Differential diagnosis
What is the Differential Diagnosis for Parsonage Turner Syndrome?
Parsonage Turner syndrome often has a typical presentation that once is seen is rarely forgotten. Other causes of shoulder pain associated with muscular weakness, muscular atrophy and sensory symptoms can be considered by examinining other causes of plexopathy, other neurological conditions and musculoskeletal conditions affecting the shoulder.
Other causes of Plexopathy
Traumatic
Direct brachial nerve injury, symptoms correlate with mechanism of injury
Thoracic Outlet Syndrome
Weakness of the thenar and hypothenar eminences. Slowly progressive and painless. Associated with paraesthesia
Pancoast Tumour
Slow onset apical lung tumour. Affects the lower cord of the brachial plexus. Associated with Horner’s syndrome.
Post-radiation
Delayed (2-20 year) following radiotherapy for neck, axilla or chest wall carcinomas. Causes severe neurological pain with progressive sensory motor deficits in the upper limb.
Post-Thoracotomy
Direct brachial nerve injury, usually lower trunk.

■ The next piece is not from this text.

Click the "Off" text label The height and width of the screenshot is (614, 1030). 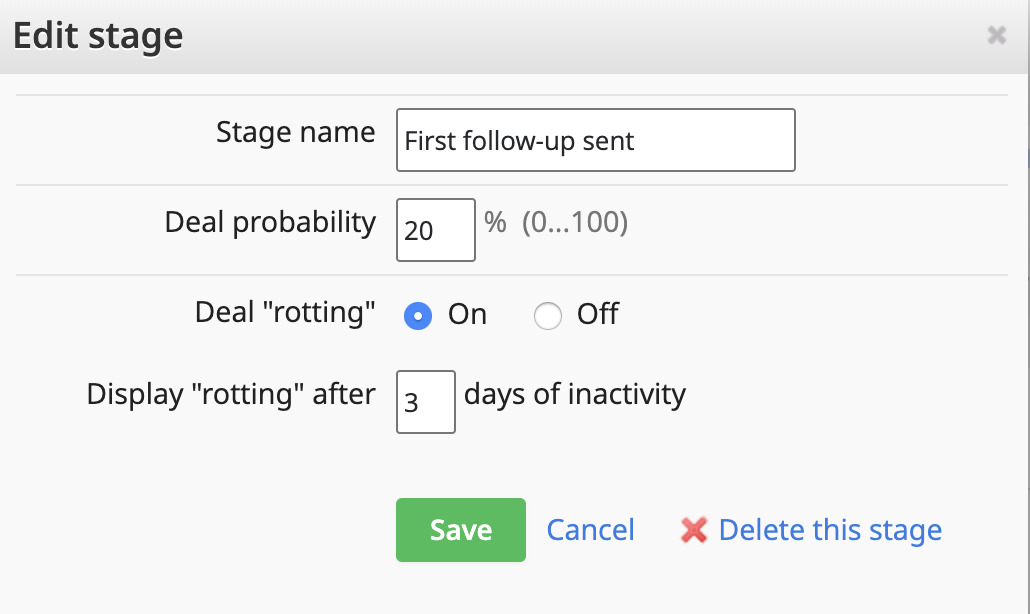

Other Neurological Conditions
Spondylitic Cervical radiculopathy
Gradual onset with pain and paraesthesia from neck down upper extremity. May lead to weakness. Positive Spurling’s test.
Discogenic cervical radiculopathy
Acute onset with dermatomal distribution. Varies with posture. Positive Spurling’s test.
Mononeuritis Multiplex
Painful, asymmetrical, asynchronous sensory and motor peripheral neuropathy involving isolated damage to at least 2 separate nerve areas.
Entrapment Neuropathies
Symptoms in isolated single nerve distribution. Less severe pain and sensory symptoms predominate.
Musculoskeletal conditions
Rotator cuff problems
Tenderness of the Greater Tuberosity. Increased pain on movement, particular raising the arm above the shoulder.
Adhesive capsulitis
Gradual onset (years). Pain causing a reduced range of motion.
Bicipital tendon pathology
Insidious and gradual onset of pain, worsened by movement.
Acromioclavicular joint pathology
Often caused by injury or degeneration. Localised pain with swelling and reduced range of motion.
Complex Regional Pain Syndrome
Vasomotor symptoms following disuse or immobilisation. Often affecting the distal limb.